Dataset items
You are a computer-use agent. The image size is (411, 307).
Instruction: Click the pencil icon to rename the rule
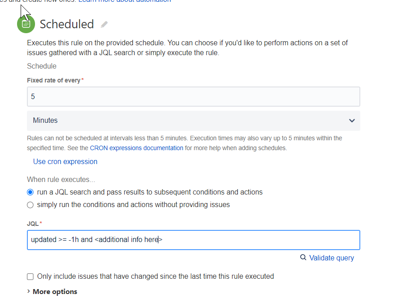click(104, 24)
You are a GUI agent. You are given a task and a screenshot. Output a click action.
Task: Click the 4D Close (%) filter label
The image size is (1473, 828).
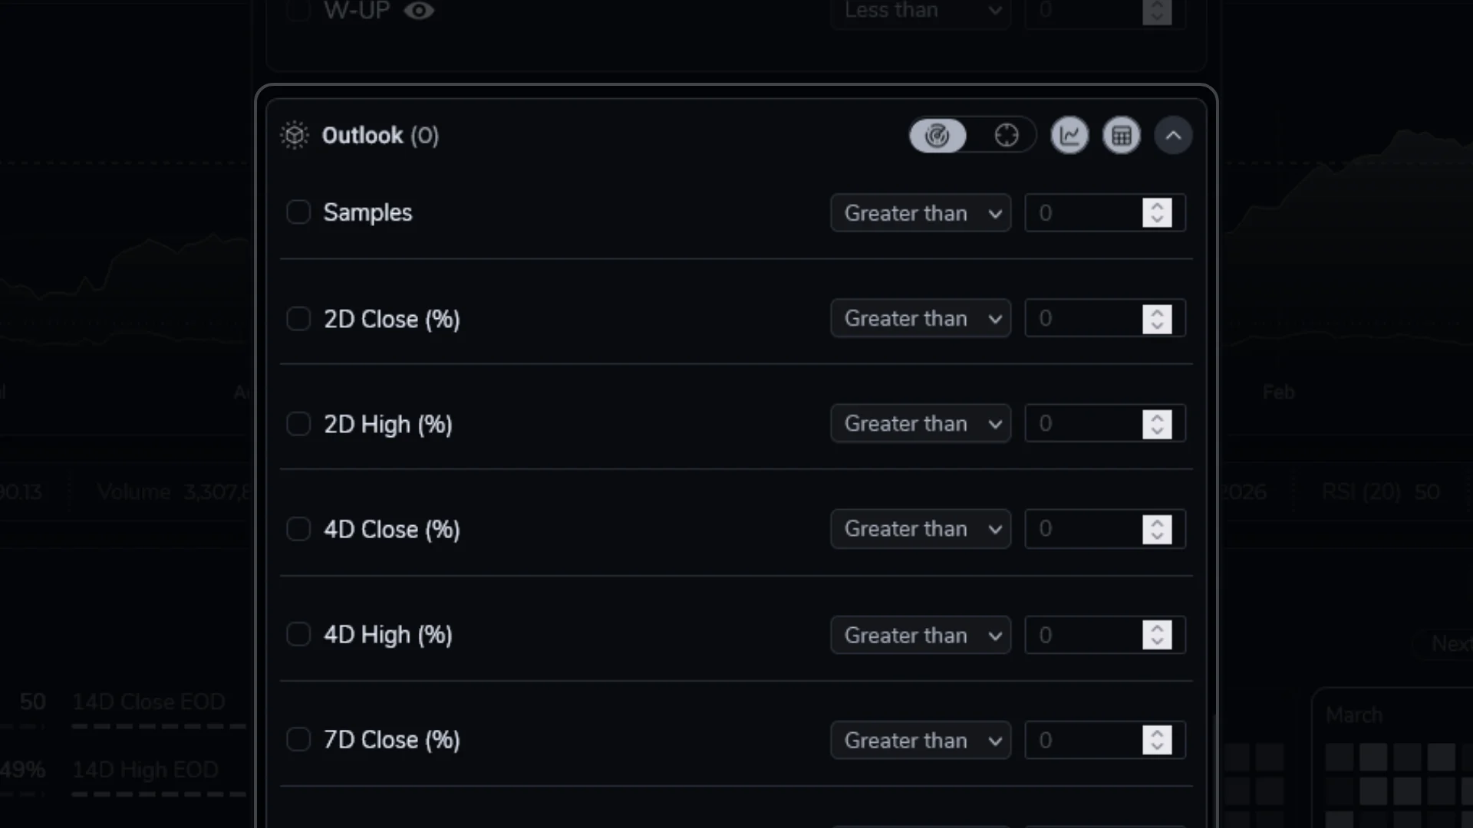(391, 530)
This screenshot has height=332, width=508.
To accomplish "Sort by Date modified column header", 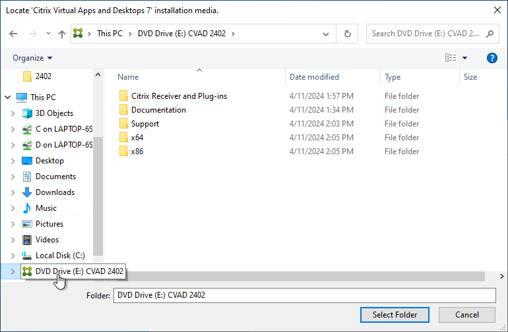I will (314, 77).
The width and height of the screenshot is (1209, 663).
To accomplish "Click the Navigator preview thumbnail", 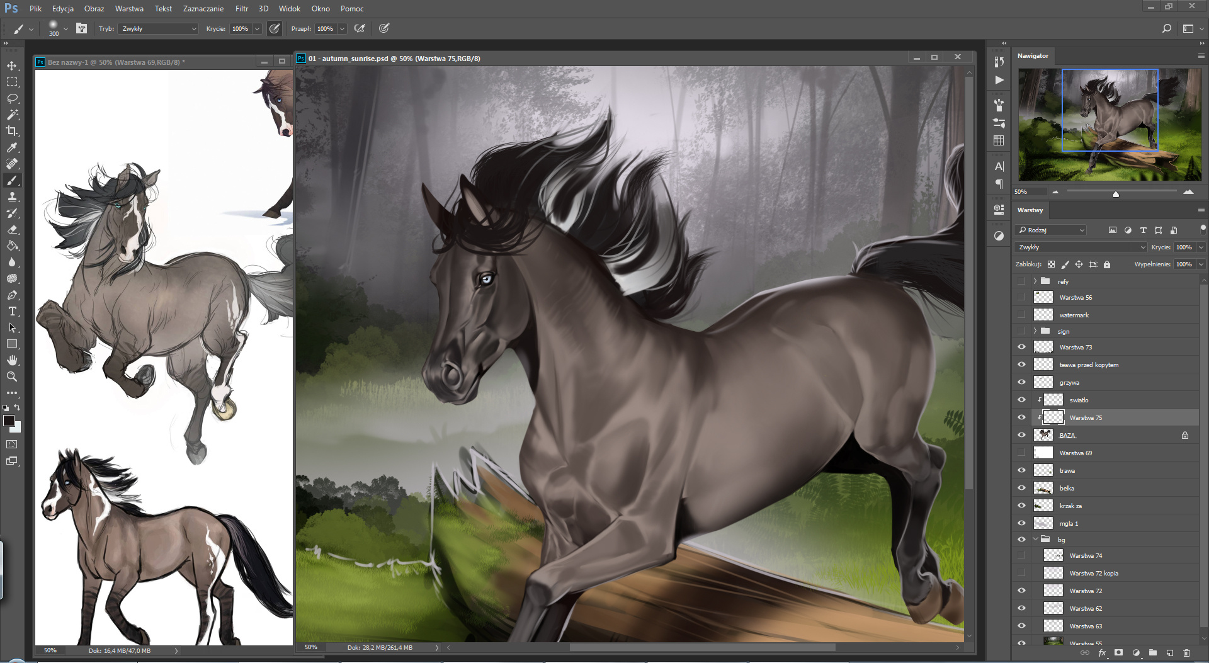I will [1110, 124].
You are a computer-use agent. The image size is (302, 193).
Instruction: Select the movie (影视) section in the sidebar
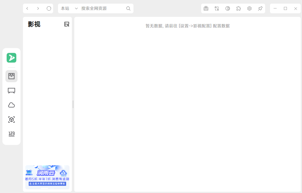11,76
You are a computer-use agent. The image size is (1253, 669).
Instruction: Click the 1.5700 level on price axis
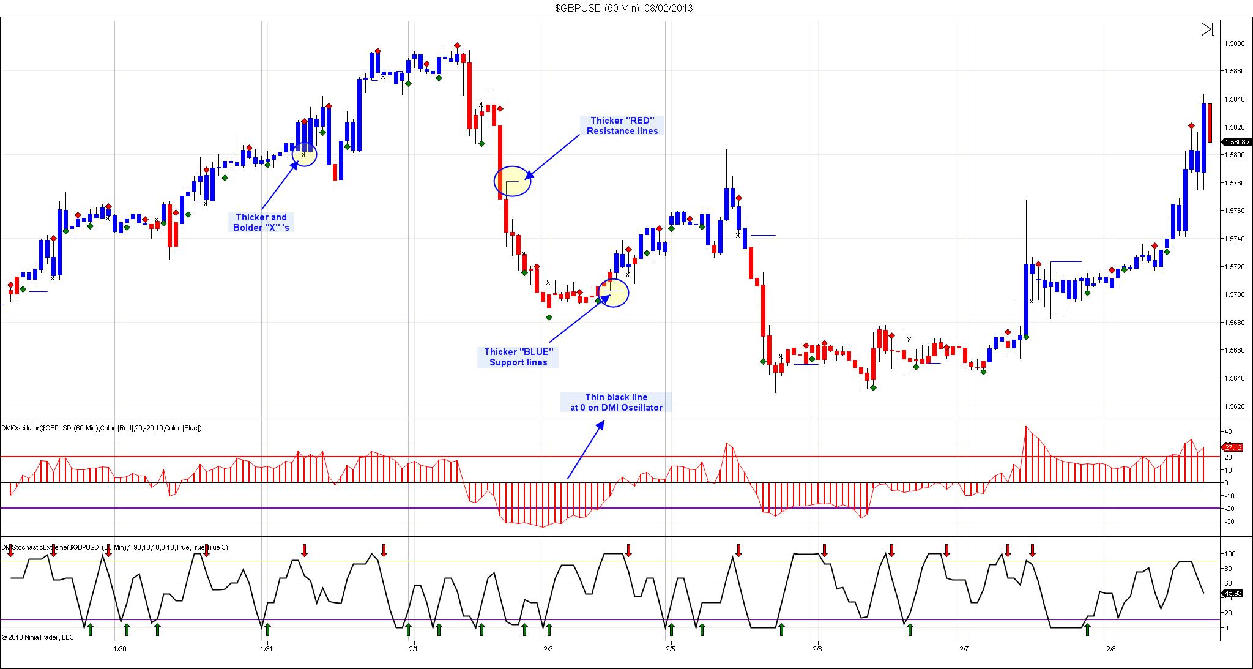click(x=1235, y=294)
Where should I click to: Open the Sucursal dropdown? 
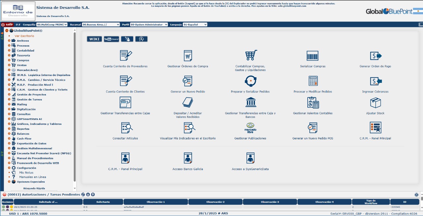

◆ **TASK DETAILS**:
Report each line of the rows above that contains the string "height", treating uppercase and lowercase as different.

◆ **EXERCISE RESPONSE**:
This screenshot has height=332, width=508.
The width and height of the screenshot is (1209, 663).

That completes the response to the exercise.